Problem: Write out the Ruby feature request thread below word for word, starting at "def forcible_encoding?(enc)" and running up to and including "is here: https://github.com/ruby/ruby/pull/11851.".

::: Supplied passage

Feature #20792: String#with_encoding(encoding) - Ruby - Ruby Issue Tracking System

Actions

Copy link

Feature #20792

closed

String#with_encoding(encoding)

Feature #20792: String#with_encoding(encoding)

Added by kddnewton (Kevin Newton) over 1 year ago. Updated over 1 year ago.

Status:

Rejected

Assignee:

Target version:

[ruby-core:119495]

Description

I would like to add a method to String called forcible_encoding?(encoding). This would return true or false depending on whether the receiver can be forced into the given encoding without breaking the string. It would effectively be an alias for:

def forcible_encoding?(enc)
  original = encoding
  result = force_encoding(enc).valid_encoding?
  force_encoding(original)
  result
end

I would like this method because there are extremely rare but possible circumstances where source files are marked as binary but contain UTF-8-encoded characters. In that case I would like to check if it's possible to cleanly force UTF-8 before actually doing it. The code I'm trying to replace is here: https://github.com/ruby/prism/blob/d6e9b8de36b4d18debfe36e4545116539964ceeb/lib/prism/parse_result.rb#L15-L30.

The pull request for the code is here: https://github.com/ruby/ruby/pull/11851.

Updated by Eregon (Benoit Daloze) over 1 year ago · Edited 1Actions
Copy link
#1 [ruby-core:119496]

I have wanted this feature too, how about adding an optional argument to String#valid_encoding??
Like binary_string.valid_encoding?(Encoding::UTF_8).

Updated by Eregon (Benoit Daloze) over 1 year ago Actions
Copy link
#2 [ruby-core:119497]

In terms of performance though, both methods need 2 code range scans if the String is then force_encoding(Encoding::UTF_8) if valid and used later for some operation needing the code range.
Maybe the String should stay in the argument encoding if it's valid in it?

Updated by Eregon (Benoit Daloze) over 1 year ago Actions
Copy link
#3 [ruby-core:119498]

I think I discussed this with @byroot (Jean Boussier) a couple times as well, what about String#with_encoding(Encoding), which is like force_encoding but doesn't mutate the receiver.

::::::
::: Source excerpt

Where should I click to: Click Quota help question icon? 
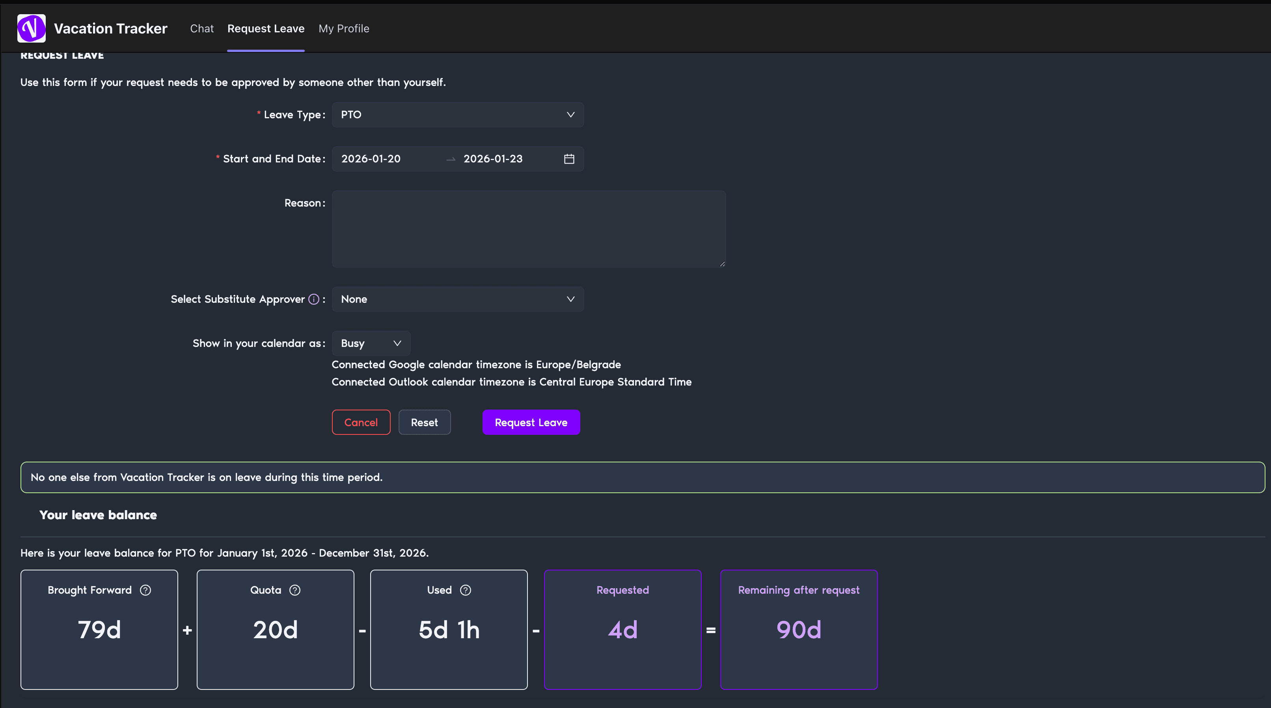(295, 590)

::::::

Written response:
def forcible_encoding?(enc)
  original = encoding
  result = force_encoding(enc).valid_encoding?
  force_encoding(original)
  result
end

I would like this method because there are extremely rare but possible circumstances where source files are marked as binary but contain UTF-8-encoded characters. In that case I would like to check if it's possible to cleanly force UTF-8 before actually doing it. The code I'm trying to replace is here: https://github.com/ruby/prism/blob/d6e9b8de36b4d18debfe36e4545116539964ceeb/lib/prism/parse_result.rb#L15-L30.

The pull request for the code is here: https://github.com/ruby/ruby/pull/11851.